For many years, I felt that there was nothing “regular” about Regular Expressions, but lately I have been warming up to them a bit. The QuickRex Eclipse plug-in has really helped make them easier to manage, but that’s not what this post is about.
I recently needed to do a regex-based search and replace operation to convert all the html entities in a string to their actual character equivalents, basically unescape all the entities in an html string (don’t ask why). With a little regex and a little searching documentation browsing I found that it is very easy to do.
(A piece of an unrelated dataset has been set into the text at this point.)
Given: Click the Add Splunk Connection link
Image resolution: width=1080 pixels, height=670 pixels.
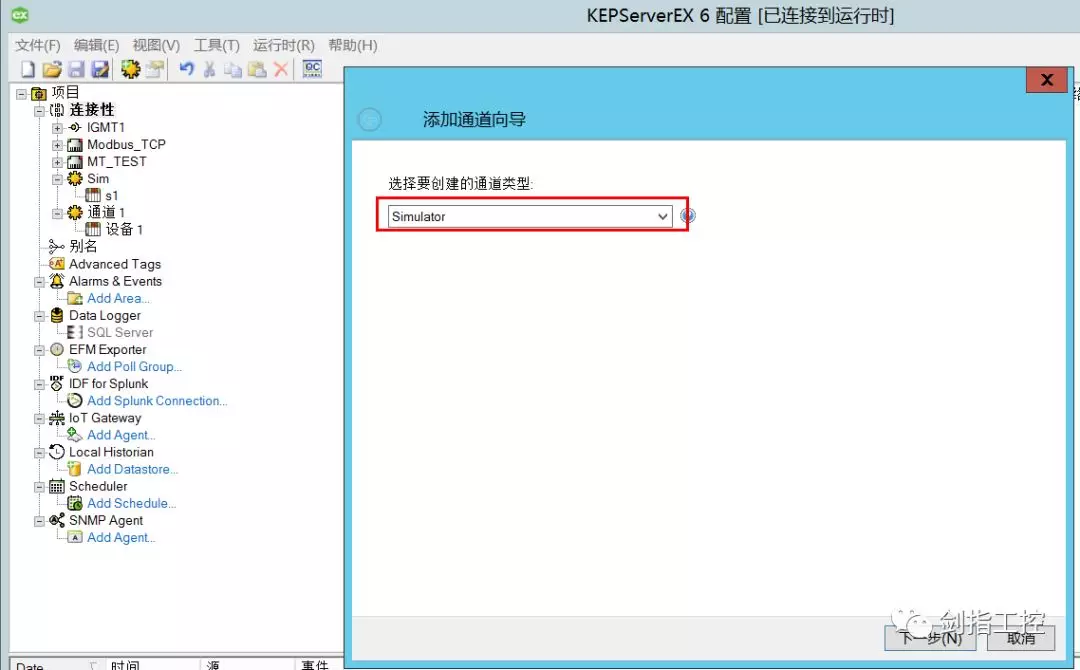Looking at the screenshot, I should [x=156, y=401].
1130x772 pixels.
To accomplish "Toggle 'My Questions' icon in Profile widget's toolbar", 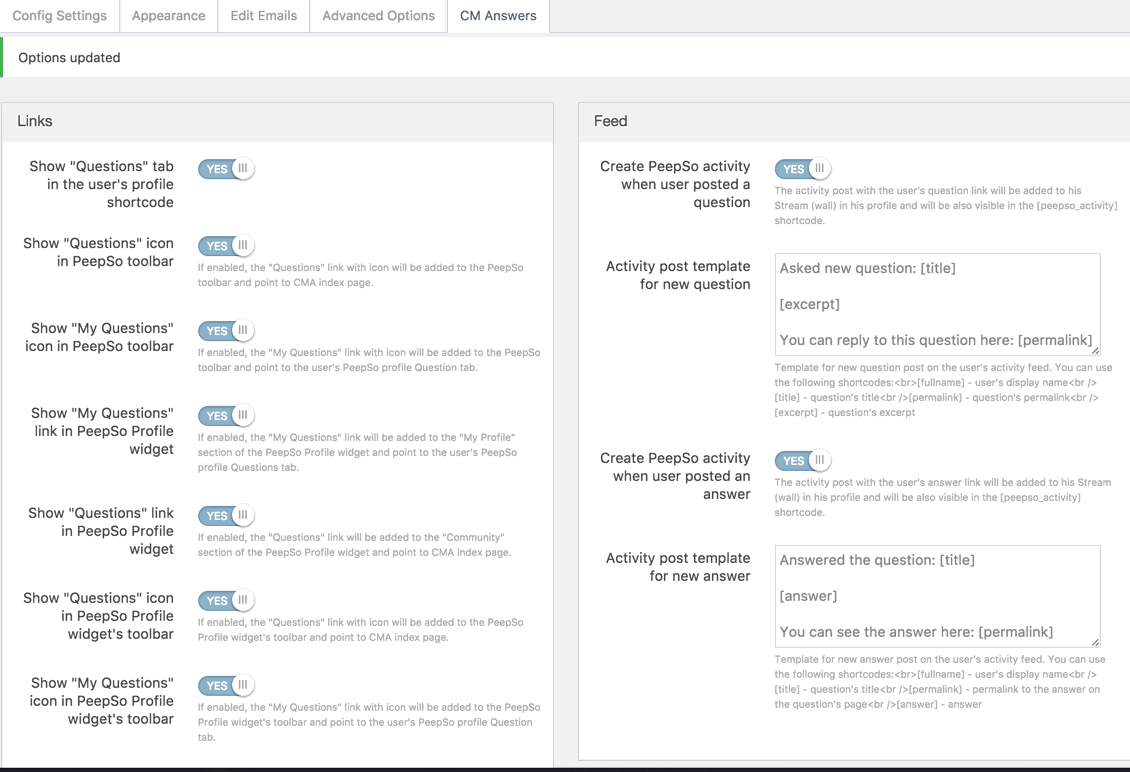I will 226,686.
Start out with the pattern, which should be a static class member (it is thread-safe once created):
private static final Pattern entityPattern = Pattern.compile("(&[a-z]*;)");
The pattern will match any html entity, which have the form &name;. Next we need the search and replace code:
private String unescapeEntities(final String html){
final StringBuffer buffer = new StringBuffer();
final Matcher matcher = entityPattern.matcher(html);
while (matcher.find()) {
matcher.appendReplacement(buffer, StringEscapeUtils.unescapeHtml(matcher.group()));
}
matcher.appendTail(buffer);
return buffer.toString();
}
Your StringBuffer will end up with the replaced content of your string. The StringEscapeUtils class is from the Jakarta Commons - Lang API.
Sorry, this isn’t much of a tutorial… it’s more of a code snippet for future use.